``Frameworks for Distributed Query and Search in Scientific
Digital Libraries''
Dr. Jakka Sairamesh
IBM T. J. Watson Research
Hawthorne, NY, 10532
E-mail: jramesh@watson.ibm.com
URL: http://www.cs.columbia.edu/~jakka/home.html
Prof. Christos N. Nikolaou
University of Crete and ICS-FORTH
Leoforos Knossou, Heraklion, Crete 71409, Greece
E-mail: nikolau@ics.forth.gr
URL: http://www.ics.forth.gr/~nikolau/nikolau.html
We present an architecture for storing, managing and presenting geographic and coastal information of various kinds to a variety of users. The primary goal is to provide transparent access to information stored in various databases spatially distributed. We first present a scenario and then the architecture. Our architecture is based on OMG CORBA services and Object frameworks for access control and repository services. This work grew out of work mentioned in [1,2].
Introduction
Suppose we have an extensive database of the physical, chemical and biological properties of the coastal region under consideration. This database includes the bathymetry of the region and various physical, chemical and biological properties of the water column. Such properties include such phenomena as currents, wave spectra, wind spectra, salinity, temperature, chemical and biological concentrations [1,2].

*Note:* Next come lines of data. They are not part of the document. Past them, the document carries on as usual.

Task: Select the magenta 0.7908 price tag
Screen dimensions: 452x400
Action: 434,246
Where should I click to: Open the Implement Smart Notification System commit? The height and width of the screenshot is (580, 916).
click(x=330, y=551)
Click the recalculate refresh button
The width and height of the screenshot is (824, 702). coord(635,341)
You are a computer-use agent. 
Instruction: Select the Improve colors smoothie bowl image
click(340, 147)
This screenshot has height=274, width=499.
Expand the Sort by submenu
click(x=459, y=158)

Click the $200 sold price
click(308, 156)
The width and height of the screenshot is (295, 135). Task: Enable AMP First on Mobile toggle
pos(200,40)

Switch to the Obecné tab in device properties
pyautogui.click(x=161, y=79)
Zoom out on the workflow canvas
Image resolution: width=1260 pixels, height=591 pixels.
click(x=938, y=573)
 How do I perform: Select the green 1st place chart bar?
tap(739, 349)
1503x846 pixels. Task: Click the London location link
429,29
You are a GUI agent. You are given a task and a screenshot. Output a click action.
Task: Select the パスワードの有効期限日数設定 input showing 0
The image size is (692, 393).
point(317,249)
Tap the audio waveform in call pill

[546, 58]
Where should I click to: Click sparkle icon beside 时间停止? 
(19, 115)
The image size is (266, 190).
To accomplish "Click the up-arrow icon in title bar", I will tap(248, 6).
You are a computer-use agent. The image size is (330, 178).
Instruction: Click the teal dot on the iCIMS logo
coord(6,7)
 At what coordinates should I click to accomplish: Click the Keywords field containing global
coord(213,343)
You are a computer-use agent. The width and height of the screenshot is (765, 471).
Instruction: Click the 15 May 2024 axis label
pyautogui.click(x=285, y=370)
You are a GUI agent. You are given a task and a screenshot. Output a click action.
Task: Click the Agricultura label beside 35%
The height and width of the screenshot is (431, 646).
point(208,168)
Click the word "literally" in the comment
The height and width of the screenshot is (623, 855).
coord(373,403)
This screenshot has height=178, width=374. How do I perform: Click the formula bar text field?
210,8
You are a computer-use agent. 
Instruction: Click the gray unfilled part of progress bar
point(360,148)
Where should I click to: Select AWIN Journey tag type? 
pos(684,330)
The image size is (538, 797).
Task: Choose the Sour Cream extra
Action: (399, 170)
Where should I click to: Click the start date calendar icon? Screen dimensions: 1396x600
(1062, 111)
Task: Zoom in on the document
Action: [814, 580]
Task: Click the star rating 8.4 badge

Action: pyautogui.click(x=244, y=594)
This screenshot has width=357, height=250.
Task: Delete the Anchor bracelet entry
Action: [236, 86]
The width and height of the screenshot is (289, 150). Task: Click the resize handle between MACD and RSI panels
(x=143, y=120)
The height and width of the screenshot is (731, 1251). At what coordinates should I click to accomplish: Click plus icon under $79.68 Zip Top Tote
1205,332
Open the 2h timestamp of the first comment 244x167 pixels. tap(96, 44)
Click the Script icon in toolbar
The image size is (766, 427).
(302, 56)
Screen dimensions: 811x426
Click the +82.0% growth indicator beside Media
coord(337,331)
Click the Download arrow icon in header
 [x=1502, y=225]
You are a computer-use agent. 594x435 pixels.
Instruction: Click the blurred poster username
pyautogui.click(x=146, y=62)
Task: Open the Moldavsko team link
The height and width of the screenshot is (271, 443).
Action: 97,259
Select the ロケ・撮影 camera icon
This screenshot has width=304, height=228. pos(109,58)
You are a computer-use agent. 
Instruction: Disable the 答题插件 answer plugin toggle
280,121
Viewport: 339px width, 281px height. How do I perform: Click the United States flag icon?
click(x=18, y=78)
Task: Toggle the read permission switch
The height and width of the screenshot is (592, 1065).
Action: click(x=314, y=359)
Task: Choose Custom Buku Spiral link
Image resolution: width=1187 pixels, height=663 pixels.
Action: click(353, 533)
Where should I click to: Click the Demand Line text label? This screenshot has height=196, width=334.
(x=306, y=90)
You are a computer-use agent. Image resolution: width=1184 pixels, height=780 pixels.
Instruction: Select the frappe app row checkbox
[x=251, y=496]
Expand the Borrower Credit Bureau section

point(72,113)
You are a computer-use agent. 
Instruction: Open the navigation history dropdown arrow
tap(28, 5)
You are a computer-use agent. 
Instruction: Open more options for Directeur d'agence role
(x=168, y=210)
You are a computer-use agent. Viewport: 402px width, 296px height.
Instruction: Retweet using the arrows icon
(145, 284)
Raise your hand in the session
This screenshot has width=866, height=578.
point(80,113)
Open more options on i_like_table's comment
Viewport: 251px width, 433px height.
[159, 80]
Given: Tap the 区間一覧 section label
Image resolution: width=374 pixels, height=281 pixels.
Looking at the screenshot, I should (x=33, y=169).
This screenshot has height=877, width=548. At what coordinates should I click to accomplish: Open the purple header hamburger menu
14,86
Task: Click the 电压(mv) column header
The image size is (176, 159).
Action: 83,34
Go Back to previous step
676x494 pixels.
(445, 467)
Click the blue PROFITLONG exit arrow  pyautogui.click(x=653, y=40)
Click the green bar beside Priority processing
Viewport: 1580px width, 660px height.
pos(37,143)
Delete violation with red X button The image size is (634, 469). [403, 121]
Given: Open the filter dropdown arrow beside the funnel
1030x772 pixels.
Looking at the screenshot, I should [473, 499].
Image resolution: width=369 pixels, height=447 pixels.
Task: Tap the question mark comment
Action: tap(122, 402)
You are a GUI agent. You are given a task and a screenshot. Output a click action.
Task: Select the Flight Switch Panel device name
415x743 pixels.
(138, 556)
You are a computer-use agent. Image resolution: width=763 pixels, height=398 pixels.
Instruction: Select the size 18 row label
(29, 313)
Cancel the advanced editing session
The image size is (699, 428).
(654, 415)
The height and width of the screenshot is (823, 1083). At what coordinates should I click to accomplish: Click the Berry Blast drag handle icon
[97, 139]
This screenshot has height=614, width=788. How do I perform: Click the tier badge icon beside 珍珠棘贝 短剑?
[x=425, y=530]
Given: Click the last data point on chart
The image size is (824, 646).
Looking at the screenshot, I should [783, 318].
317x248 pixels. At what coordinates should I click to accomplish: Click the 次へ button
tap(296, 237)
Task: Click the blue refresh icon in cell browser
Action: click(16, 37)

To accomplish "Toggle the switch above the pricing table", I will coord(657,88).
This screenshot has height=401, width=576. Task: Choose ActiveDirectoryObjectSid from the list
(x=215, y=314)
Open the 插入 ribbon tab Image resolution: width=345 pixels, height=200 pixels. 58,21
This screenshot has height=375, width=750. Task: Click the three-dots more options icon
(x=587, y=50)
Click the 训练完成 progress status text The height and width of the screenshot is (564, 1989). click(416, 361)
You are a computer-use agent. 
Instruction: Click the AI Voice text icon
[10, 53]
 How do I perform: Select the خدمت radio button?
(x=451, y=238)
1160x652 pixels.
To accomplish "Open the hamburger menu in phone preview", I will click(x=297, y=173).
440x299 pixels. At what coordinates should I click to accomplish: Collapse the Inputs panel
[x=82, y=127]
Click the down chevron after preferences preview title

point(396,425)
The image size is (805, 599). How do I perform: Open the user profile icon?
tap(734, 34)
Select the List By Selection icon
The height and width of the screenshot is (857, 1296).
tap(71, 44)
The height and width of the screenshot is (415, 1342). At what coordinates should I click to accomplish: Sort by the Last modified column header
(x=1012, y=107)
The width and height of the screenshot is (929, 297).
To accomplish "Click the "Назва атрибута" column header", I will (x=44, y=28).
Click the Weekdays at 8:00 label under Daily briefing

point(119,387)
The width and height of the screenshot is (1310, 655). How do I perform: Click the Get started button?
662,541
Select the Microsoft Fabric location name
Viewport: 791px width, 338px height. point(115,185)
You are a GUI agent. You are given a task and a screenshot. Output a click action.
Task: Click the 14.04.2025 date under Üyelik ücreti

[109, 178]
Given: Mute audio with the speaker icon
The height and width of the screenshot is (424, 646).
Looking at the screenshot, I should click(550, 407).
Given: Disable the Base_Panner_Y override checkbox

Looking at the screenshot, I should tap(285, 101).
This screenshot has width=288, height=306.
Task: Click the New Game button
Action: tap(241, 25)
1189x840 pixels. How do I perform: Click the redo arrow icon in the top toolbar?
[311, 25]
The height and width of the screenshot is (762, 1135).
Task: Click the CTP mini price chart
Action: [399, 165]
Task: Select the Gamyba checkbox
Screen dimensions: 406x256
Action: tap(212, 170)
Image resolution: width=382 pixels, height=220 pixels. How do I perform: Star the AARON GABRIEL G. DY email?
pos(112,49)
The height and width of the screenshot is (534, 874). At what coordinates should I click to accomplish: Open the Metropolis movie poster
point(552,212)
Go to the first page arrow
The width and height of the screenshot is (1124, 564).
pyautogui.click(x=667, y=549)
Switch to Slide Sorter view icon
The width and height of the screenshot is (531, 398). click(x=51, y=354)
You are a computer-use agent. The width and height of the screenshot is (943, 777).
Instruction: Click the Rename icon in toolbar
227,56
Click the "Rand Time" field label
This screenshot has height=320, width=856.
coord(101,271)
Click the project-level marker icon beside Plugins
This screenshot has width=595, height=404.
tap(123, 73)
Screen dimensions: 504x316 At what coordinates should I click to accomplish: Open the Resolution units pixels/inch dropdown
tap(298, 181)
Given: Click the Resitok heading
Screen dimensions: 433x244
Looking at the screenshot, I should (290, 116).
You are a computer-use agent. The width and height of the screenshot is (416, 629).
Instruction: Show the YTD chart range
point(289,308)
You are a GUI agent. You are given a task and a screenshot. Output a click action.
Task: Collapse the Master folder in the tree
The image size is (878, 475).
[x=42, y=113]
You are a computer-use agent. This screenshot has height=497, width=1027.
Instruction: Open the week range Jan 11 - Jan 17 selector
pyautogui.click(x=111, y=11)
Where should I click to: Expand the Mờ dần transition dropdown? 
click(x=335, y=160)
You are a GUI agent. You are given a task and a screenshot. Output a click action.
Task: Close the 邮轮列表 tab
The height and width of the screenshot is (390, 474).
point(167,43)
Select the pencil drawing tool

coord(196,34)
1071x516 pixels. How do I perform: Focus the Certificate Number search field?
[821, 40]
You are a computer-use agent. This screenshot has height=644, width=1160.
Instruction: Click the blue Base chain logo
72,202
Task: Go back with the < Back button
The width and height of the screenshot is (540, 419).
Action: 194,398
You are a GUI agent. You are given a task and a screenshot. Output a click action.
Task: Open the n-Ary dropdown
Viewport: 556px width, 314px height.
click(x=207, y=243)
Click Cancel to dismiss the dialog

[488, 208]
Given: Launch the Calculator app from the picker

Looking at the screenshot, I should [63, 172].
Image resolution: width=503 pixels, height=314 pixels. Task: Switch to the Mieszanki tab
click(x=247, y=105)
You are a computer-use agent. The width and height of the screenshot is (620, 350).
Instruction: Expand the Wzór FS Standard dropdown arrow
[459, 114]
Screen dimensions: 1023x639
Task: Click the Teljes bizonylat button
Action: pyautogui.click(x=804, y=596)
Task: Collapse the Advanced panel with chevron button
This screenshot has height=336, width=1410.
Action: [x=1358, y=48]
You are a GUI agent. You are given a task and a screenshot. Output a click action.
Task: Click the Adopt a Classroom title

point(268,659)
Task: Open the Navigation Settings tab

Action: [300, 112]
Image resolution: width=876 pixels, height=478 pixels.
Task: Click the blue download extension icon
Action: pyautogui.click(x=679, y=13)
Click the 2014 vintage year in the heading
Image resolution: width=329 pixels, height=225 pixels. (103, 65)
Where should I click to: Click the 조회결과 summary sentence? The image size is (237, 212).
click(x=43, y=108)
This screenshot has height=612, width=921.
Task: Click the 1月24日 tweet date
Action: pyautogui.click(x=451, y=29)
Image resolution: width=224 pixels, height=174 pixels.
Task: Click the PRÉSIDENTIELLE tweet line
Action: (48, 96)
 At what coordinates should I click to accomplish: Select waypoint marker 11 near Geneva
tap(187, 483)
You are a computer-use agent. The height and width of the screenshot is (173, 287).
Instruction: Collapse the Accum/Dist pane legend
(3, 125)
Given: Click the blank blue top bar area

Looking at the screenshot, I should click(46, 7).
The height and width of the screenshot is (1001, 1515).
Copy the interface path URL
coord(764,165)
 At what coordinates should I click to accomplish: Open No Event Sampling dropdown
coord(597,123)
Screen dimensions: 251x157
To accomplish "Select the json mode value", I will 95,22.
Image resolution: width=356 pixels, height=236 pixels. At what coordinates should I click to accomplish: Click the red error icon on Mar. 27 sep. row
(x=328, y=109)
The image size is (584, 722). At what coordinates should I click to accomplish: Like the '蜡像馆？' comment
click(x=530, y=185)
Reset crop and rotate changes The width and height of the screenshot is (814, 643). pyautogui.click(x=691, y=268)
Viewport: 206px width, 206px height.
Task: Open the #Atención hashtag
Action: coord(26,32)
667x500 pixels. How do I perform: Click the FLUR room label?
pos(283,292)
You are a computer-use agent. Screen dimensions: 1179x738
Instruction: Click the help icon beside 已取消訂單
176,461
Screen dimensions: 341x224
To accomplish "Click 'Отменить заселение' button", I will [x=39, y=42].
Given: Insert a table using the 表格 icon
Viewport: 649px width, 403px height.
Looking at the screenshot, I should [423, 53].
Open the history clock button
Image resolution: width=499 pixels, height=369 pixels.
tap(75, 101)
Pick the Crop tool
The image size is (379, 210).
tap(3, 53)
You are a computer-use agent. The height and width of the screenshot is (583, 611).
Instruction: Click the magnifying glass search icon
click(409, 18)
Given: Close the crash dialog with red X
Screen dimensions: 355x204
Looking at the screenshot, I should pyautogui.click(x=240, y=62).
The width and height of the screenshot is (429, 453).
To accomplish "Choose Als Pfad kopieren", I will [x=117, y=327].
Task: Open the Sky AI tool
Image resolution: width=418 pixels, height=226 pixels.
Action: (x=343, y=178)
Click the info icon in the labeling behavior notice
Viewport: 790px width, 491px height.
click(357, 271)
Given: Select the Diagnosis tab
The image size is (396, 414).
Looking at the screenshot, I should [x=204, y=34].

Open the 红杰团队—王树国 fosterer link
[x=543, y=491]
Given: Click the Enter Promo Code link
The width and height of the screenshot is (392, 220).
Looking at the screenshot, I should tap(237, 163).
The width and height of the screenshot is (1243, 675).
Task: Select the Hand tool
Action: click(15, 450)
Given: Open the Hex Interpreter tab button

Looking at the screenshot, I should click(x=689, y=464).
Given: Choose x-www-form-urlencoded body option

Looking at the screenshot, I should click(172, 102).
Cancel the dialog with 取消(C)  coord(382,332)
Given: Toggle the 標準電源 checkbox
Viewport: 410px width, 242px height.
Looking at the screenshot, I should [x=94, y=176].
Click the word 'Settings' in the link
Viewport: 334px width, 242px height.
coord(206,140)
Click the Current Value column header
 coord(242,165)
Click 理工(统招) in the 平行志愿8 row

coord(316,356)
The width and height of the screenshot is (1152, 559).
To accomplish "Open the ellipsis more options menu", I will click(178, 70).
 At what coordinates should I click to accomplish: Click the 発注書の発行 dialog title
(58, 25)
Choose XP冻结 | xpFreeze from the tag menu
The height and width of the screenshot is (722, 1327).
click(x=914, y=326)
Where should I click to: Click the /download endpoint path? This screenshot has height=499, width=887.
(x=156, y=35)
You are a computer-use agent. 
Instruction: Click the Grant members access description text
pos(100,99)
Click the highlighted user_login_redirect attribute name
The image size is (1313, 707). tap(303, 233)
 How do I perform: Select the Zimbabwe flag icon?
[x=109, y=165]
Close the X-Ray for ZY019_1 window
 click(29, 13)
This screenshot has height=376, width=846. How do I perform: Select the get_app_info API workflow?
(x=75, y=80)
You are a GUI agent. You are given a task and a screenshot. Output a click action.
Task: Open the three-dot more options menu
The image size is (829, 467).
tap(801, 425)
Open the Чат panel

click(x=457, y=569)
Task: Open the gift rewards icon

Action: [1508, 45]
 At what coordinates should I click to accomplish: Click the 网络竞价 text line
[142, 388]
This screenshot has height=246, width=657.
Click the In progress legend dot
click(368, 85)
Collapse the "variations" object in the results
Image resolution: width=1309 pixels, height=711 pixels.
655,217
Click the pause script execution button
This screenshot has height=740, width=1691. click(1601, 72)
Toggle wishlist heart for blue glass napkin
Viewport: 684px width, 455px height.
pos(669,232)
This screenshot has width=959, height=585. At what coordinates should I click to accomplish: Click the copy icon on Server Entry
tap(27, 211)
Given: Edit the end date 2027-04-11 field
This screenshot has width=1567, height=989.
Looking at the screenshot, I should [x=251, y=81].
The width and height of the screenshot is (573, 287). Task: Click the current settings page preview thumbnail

A typical query of the database might be phrased as follows: ``Find the region of 3d space within the given coastal region and the time interval, within which the concentration of a certain chemical or microorganism may exceed a certain value.'' Scientists may be interested in questions of this form in order to be better able to understand the physical and chemical processes in a coastal region. Local civil authorities may be interested in issuing permits for fishing or declaring certain coastal zones as health risks, inappropriate for tourism, swimming, etc.
More generally interrogation of the database can be thought of as a query of the type ``find a subset of a given set containing points with a specified property.'' From a logical set theoretic point of view, this interrogation operation is the computation of an intersection set created from two sets characterized by respective logical properties which are supposed to hold simultaneously for all elements of the set. This logical Boolean intersection operation is one of the most common DB interrogations and may require time consuming searches in very large databases. Here the sets involved are not amorphous clouds of discrete records but rather connected, smoothly shaped high-dimensional objects that represent certain multivariate functions.
Scientists interested in using existing programs (or algorithms, numerical techniques) to study the properties of the fresh data points (collected by the sensors) in the databases, and also look at previous research papers, and possibly some annotations, could ask for very complex queries. From the users view, the information system must provide a transparent view to the existing programs or numerical techniques, databases, and documents in an integrated fashion. This could mean searching for existing programs (which are indexed by keywords) and applying them to new data which could be located elsewhere.
Architecture
The web provides a simple way to represent and access documents, but for a large distributed system that needs to work together to solve the kinds of queries mentioned above, several issues of naming, access control, metadata, repositories naturally emerge. Though these technologies currently exist independently, an integrated solution to indexing, querying and presenting information objects customized to the various users of the system is still in its early stages [2].
Several efforts [1,2,3] are underway to solve these issues for a large spatially distributed database system. With the rapidly emerging Java enabled technologies, access to various legacy databases and legacy systems is becoming feasible via the Web. In addition, the Web is steadily embracing object-oriented frameworks such as OMG CORBA for better services and flexibility. Leveraging on these new technologies, the basic components of our architecture are the following:
Description of Architecture
Clients submit simple or complex queries via the world-wide web interface to the Digital Library system. The queries are submitted via Java enabled browsers. The system is accessible by scientists, engineers, local authorities and system administrators, but they all have different access restrictions. Users requests invoke various services such as meta, index and search to locate the objects which match the user-query. The agents (agents representing users) will fork various sub-agents to search in parallel across various databases (legacy and new) and collect/present the various information objects to the user. We assume that documents are stored in Digital Library or document databases, and metadata services are provided to access the documents.
From the scenario above, when a user selects a region of a map through the WWW browser, the coordinates of the region will be used to index the appropriate information about the region. This implies a metadata service that maps the regions of the map to the appropriate region-information. Therefore, users can zoom into a region of the map (or image) and query for various properties about the region or perform some operations on-line. It is likely that the information about a region could be dispersed across several database sites (for example the detailed image of the region will be stored separately from the data objects). For this service, distributed search queries will be sent to the various databases to obtain the objects. Metadata services describing the GIS objects will be used to index/search for the appropriate GIS objects (multi-dimensional data and images).
Conclusions
In this paper, we outline the issues in providing a distributed architecture for accessing the multimedia information from spatially separated scientific databases. We provide a OMG based object framework and architecture for scientists, engineers and administrators to access the scientific databases.